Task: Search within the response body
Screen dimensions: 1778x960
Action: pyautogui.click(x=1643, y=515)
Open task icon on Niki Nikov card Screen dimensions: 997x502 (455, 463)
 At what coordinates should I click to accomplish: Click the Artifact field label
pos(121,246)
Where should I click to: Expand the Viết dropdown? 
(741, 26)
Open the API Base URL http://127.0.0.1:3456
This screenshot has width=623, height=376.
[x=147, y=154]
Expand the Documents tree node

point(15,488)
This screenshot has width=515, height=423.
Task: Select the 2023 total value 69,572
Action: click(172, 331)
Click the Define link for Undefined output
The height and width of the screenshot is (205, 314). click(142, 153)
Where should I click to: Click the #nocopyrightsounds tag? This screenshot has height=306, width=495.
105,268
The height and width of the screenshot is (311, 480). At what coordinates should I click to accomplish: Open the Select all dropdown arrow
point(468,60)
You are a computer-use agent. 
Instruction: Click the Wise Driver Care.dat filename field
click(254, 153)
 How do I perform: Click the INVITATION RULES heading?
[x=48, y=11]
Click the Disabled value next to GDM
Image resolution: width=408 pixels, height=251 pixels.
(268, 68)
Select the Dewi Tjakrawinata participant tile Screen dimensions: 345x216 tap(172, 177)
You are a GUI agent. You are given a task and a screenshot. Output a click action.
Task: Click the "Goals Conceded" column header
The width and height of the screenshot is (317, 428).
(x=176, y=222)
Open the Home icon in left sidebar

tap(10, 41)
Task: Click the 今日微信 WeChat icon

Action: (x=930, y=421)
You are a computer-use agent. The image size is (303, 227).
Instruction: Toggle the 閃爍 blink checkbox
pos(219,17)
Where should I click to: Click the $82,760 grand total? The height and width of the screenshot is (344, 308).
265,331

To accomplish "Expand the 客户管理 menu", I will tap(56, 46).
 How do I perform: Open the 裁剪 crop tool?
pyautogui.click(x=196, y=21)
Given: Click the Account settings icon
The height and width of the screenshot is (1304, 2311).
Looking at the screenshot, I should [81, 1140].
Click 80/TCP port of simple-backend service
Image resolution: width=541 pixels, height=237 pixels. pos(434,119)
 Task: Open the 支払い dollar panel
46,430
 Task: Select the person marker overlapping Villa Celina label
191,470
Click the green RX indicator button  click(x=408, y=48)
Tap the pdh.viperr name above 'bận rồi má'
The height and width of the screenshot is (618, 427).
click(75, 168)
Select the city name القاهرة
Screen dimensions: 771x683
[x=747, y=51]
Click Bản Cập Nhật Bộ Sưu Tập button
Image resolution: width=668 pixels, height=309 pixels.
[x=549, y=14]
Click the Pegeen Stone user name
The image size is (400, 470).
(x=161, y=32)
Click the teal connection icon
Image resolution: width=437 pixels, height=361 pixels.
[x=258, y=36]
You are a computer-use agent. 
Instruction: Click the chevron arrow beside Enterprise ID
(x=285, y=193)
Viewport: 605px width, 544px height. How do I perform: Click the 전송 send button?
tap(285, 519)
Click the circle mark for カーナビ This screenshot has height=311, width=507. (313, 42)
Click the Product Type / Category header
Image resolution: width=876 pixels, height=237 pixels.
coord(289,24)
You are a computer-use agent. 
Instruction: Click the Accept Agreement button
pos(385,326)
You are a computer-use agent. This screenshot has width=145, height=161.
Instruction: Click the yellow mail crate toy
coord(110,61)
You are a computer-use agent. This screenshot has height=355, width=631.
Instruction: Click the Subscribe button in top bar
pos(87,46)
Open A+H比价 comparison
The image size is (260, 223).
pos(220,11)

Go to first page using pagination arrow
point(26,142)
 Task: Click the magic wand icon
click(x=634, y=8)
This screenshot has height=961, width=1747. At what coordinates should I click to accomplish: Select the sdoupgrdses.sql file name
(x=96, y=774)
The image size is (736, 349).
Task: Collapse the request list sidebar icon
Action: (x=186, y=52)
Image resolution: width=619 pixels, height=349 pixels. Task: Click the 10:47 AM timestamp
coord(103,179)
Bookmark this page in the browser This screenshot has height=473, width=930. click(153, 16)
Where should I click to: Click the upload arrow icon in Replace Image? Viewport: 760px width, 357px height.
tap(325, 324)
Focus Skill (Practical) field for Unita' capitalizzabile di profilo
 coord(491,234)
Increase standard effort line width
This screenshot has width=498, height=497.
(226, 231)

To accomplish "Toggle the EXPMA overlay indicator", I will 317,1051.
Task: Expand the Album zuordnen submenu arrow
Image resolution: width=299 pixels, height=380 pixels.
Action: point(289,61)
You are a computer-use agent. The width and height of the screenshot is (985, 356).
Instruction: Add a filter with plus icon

---

Required work
Transcribe only the trailing portion of the entries above: the line that contains "has width=145, height=161." and each line after it.

Written response
You are a computer-use agent. This screenshot has width=145, height=161.
Instruction: Click the yellow mail crate toy
coord(110,61)
You are a computer-use agent. This screenshot has height=355, width=631.
Instruction: Click the Subscribe button in top bar
pos(87,46)
Open A+H比价 comparison
The image size is (260, 223).
pos(220,11)

Go to first page using pagination arrow
point(26,142)
 Task: Click the magic wand icon
click(x=634, y=8)
This screenshot has height=961, width=1747. At what coordinates should I click to accomplish: Select the sdoupgrdses.sql file name
(x=96, y=774)
The image size is (736, 349).
Task: Collapse the request list sidebar icon
Action: (x=186, y=52)
Image resolution: width=619 pixels, height=349 pixels. Task: Click the 10:47 AM timestamp
coord(103,179)
Bookmark this page in the browser This screenshot has height=473, width=930. click(153, 16)
Where should I click to: Click the upload arrow icon in Replace Image? Viewport: 760px width, 357px height.
tap(325, 324)
Focus Skill (Practical) field for Unita' capitalizzabile di profilo
 coord(491,234)
Increase standard effort line width
This screenshot has width=498, height=497.
(226, 231)

To accomplish "Toggle the EXPMA overlay indicator", I will 317,1051.
Task: Expand the Album zuordnen submenu arrow
Image resolution: width=299 pixels, height=380 pixels.
Action: point(289,61)
You are a computer-use agent. The width and height of the screenshot is (985, 356).
Instruction: Add a filter with plus icon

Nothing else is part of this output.